(Dataset excerpts)
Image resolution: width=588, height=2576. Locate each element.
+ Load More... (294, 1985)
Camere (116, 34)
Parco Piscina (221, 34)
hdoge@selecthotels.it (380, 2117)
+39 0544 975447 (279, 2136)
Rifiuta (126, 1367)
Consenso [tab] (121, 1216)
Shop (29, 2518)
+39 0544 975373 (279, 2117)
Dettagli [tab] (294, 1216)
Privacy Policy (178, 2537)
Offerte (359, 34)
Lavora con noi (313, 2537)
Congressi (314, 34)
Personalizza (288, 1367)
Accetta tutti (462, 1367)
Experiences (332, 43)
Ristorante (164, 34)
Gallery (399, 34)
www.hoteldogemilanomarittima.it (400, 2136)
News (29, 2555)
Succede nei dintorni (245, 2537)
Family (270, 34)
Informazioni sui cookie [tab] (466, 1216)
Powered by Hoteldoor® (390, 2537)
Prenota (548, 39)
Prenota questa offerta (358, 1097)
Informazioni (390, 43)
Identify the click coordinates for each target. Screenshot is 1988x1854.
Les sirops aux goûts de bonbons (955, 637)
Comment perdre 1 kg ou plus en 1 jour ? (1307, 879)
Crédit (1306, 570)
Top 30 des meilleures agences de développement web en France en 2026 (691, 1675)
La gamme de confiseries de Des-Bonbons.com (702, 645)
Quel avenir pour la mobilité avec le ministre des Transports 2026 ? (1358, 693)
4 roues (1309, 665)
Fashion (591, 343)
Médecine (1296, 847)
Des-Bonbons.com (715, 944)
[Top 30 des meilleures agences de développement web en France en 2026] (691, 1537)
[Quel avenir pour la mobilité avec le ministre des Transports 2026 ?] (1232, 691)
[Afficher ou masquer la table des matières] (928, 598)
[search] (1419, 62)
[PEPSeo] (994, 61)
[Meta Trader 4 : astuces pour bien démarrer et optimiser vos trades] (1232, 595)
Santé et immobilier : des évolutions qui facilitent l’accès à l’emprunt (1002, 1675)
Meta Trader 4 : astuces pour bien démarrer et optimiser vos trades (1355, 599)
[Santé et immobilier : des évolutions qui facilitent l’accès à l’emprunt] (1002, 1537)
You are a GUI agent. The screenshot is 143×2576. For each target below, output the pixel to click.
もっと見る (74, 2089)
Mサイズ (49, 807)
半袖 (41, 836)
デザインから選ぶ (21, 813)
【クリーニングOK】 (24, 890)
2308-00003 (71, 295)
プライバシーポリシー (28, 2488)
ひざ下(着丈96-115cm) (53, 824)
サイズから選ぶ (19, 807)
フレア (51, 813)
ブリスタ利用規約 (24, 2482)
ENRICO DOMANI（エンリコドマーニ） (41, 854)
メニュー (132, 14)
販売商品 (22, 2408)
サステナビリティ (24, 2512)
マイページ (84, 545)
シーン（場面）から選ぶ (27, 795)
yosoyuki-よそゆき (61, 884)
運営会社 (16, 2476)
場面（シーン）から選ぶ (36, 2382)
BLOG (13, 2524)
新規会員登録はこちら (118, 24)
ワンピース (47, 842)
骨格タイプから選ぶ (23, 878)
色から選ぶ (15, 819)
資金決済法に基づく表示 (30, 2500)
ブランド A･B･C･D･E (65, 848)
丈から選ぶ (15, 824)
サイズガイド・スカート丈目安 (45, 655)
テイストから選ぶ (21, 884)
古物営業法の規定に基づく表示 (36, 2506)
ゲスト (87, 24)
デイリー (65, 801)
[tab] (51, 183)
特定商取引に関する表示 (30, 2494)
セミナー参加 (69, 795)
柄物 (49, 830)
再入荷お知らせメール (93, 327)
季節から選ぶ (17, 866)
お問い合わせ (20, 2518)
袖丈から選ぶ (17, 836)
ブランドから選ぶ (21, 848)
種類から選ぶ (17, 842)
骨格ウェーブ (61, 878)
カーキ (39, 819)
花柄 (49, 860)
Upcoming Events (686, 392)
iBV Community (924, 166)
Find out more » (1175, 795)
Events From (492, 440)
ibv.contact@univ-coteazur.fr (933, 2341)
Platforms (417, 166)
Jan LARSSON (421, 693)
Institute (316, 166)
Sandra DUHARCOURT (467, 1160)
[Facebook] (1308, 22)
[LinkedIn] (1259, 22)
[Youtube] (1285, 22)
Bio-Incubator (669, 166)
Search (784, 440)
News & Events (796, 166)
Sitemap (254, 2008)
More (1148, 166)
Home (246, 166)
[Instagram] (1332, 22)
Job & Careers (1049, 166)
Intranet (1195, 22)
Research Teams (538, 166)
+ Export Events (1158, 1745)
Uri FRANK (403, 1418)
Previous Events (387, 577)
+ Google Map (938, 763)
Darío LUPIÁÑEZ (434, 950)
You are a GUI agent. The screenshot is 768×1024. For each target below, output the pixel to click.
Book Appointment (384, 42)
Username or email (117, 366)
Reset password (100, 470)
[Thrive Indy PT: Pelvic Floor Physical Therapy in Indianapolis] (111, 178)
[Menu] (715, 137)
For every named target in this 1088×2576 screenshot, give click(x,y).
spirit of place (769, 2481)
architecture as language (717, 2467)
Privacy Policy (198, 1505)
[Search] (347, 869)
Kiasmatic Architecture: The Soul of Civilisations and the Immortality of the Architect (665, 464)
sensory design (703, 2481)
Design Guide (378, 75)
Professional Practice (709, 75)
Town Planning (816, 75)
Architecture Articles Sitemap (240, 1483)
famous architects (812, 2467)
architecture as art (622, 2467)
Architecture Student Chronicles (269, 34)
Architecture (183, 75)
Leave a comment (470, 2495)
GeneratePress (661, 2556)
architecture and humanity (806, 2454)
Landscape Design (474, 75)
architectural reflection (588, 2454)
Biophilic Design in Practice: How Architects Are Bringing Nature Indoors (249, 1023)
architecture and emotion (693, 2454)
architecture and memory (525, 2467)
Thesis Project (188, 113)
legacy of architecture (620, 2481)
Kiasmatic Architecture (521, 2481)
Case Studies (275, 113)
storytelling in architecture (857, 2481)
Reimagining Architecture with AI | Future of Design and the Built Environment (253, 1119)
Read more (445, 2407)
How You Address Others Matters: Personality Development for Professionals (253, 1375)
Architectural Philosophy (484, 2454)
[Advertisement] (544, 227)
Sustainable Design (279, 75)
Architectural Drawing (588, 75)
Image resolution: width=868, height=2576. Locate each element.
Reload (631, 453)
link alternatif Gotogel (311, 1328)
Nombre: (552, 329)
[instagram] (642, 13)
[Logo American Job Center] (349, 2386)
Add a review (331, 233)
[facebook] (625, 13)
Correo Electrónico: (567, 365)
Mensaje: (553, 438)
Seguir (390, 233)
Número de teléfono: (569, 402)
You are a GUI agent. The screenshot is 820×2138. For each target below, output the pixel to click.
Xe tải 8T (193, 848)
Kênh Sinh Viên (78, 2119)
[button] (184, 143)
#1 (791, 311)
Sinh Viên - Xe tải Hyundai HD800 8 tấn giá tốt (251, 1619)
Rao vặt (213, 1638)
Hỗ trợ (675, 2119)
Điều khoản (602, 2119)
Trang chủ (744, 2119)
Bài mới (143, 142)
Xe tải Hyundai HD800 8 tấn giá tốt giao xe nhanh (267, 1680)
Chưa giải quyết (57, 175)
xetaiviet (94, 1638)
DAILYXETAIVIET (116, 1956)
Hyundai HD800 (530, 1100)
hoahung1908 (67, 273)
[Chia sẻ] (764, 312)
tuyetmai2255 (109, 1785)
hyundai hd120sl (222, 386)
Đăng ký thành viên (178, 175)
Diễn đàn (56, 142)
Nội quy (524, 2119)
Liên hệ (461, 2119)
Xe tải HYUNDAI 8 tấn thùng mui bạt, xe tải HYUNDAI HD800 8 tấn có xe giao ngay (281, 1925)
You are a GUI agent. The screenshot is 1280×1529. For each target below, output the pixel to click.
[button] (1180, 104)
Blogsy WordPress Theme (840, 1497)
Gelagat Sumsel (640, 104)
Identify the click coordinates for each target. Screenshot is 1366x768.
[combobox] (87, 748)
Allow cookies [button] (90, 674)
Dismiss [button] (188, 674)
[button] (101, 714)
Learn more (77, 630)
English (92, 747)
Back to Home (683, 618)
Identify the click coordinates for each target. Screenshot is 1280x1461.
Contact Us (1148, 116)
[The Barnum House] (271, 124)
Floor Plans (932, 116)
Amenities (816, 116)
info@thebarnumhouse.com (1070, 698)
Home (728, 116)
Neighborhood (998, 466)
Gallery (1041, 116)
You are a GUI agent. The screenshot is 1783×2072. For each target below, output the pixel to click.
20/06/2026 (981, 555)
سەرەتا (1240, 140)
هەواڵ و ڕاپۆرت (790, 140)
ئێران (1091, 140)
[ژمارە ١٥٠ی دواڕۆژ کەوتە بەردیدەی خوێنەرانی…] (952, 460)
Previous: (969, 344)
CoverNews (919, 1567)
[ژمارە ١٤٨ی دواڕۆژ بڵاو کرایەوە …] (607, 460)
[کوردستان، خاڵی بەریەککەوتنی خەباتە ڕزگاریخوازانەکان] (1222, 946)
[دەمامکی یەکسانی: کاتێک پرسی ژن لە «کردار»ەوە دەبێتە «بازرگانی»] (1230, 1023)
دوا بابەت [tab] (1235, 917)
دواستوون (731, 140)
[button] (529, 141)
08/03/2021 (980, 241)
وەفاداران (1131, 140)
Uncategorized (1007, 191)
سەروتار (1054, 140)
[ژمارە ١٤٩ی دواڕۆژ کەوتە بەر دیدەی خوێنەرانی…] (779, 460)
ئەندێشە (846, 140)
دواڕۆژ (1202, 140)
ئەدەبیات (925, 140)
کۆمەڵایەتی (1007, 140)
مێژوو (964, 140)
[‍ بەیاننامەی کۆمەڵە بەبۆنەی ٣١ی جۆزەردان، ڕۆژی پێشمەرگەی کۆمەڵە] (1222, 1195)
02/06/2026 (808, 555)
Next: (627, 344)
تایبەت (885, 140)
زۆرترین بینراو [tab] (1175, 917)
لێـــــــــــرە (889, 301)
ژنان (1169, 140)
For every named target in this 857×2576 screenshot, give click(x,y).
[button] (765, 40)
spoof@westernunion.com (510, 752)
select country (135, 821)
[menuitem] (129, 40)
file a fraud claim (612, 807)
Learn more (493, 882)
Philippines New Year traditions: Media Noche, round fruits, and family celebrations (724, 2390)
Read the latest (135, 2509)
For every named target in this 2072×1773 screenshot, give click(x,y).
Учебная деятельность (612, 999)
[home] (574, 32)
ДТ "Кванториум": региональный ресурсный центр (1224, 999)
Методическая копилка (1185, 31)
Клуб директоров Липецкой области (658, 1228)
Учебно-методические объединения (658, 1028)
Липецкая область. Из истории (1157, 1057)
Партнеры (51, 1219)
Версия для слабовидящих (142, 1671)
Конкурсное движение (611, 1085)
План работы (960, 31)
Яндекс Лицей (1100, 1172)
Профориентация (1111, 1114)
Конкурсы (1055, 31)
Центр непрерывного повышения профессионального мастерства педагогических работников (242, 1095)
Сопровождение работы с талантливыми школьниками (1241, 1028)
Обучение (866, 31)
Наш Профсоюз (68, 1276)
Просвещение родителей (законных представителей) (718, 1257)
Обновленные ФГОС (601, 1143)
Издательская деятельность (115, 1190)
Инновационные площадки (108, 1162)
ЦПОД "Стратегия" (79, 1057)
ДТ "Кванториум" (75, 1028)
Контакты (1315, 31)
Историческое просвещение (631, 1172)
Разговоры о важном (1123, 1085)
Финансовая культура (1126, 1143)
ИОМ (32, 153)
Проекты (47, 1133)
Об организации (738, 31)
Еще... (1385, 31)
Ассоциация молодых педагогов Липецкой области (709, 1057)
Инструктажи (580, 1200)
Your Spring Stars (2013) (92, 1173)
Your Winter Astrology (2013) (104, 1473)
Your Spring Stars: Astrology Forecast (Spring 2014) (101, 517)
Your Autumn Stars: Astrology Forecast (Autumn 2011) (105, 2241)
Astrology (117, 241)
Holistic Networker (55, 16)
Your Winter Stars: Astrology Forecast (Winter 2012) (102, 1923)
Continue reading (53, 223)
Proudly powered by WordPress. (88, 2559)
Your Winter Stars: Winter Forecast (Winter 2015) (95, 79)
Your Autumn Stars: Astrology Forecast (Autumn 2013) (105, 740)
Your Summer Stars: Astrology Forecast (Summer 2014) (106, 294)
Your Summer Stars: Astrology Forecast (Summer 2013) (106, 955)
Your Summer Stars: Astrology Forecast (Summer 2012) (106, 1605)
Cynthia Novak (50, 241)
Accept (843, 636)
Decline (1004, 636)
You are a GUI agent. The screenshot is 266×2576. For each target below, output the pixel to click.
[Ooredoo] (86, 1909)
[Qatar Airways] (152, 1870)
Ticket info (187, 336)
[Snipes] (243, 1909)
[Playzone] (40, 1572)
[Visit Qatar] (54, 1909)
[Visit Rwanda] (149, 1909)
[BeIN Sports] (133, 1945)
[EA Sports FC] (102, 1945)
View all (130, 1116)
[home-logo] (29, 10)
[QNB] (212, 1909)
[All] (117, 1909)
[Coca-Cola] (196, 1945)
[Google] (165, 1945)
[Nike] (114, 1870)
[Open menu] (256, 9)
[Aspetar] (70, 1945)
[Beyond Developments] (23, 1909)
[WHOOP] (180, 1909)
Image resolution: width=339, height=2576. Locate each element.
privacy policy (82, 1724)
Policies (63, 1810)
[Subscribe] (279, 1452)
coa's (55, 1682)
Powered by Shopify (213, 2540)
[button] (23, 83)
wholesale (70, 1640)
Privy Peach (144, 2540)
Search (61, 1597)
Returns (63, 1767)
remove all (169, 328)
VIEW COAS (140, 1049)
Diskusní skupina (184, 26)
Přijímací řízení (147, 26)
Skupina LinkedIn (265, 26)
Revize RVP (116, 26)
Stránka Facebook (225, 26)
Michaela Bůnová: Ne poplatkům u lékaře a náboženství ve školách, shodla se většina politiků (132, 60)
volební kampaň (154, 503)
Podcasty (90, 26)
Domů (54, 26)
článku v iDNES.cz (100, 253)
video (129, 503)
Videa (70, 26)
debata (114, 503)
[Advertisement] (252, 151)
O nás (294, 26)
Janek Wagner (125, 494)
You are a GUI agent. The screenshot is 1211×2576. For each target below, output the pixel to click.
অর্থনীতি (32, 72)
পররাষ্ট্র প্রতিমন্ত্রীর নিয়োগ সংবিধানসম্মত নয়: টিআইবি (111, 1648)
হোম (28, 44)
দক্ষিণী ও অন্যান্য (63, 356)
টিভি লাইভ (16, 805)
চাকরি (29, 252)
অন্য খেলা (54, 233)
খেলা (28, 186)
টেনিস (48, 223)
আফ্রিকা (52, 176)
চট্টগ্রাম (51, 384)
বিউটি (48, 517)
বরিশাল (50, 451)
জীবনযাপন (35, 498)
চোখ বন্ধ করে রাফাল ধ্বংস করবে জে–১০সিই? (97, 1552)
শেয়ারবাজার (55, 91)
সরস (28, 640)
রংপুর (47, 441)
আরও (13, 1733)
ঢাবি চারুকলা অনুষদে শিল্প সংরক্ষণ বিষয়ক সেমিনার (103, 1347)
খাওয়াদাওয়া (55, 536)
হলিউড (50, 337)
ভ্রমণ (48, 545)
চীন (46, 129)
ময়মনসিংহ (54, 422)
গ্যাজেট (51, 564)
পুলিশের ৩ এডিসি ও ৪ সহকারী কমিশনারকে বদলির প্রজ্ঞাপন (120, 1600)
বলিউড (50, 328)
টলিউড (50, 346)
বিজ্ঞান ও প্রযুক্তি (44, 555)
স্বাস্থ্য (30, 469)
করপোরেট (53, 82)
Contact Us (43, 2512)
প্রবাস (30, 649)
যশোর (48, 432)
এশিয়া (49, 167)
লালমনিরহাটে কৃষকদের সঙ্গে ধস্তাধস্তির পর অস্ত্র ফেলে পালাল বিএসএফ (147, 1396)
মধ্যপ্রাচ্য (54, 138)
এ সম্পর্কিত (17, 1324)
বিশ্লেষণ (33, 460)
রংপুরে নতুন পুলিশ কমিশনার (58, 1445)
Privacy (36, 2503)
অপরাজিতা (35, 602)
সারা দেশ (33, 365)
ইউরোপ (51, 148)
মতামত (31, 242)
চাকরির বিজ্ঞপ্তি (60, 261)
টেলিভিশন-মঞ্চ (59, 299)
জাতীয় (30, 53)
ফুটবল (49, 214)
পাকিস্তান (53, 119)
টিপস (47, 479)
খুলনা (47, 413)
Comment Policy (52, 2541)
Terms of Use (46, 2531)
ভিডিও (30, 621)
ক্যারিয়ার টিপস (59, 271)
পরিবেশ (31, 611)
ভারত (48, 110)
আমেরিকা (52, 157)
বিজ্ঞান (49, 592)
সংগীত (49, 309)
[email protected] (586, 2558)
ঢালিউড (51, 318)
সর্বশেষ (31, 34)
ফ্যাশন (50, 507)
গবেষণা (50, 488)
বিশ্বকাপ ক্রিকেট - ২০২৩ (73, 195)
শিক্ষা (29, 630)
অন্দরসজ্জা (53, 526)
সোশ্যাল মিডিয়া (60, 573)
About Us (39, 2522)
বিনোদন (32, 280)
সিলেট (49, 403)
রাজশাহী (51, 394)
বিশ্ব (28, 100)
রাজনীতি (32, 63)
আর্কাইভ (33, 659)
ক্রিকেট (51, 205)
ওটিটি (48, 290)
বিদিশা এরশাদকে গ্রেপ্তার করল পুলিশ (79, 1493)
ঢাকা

• **ASSIGNED TASK**: If a line in the records above contains the word "Sitemap", copy it.

• **RESPONSE TO THIS EXERCISE**:
Sitemap (254, 2008)
Architecture Articles Sitemap (240, 1483)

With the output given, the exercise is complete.